Mozambique’s government has signed a new security agreement with TotalEnergies and its partners, clearing a major hurdle toward restarting the $20 billion Mozambique LNG project that has sat idle since 2021, when insurgent violence in Cabo Delgado province forced operations to a halt.
The deal, struck with the Ministry of Mineral Resources and Energy, spells out exactly how the government and the Area 1 partners will share responsibility for protecting workers and infrastructure going forward, giving the project a clearer path to resume construction after years of uncertainty.
TotalEnergies holds a 26.5 percent stake in the venture alongside Mitsui, Mozambique’s ENH, India’s ONGC Videsh and BPRL, and Thailand’s PTTEP. Once running, the project will tap the offshore Golfinho/Atum fields and produce 13.1 million tonnes of LNG a year from two liquefaction trains.

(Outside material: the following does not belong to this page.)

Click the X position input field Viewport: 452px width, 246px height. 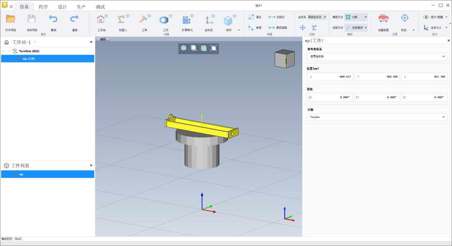tap(330, 77)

TotalEnergies chief executive Patrick Pouyanné had signalled earlier this year that a restart in 2024 was possible if security improved, and this agreement is the clearest sign yet that the company believes conditions are heading in the right direction. Support from Rwandan troops and the Southern African Development Community has helped stabilise Cabo Delgado, though officials caution that vigilance is still required before the project can fully return to full speed.
For Mozambique, reviving the project means jobs, new infrastructure and a much-needed boost to government revenue from gas exports — but its long-term success will still hinge on whether the hard-won security gains in the north can hold.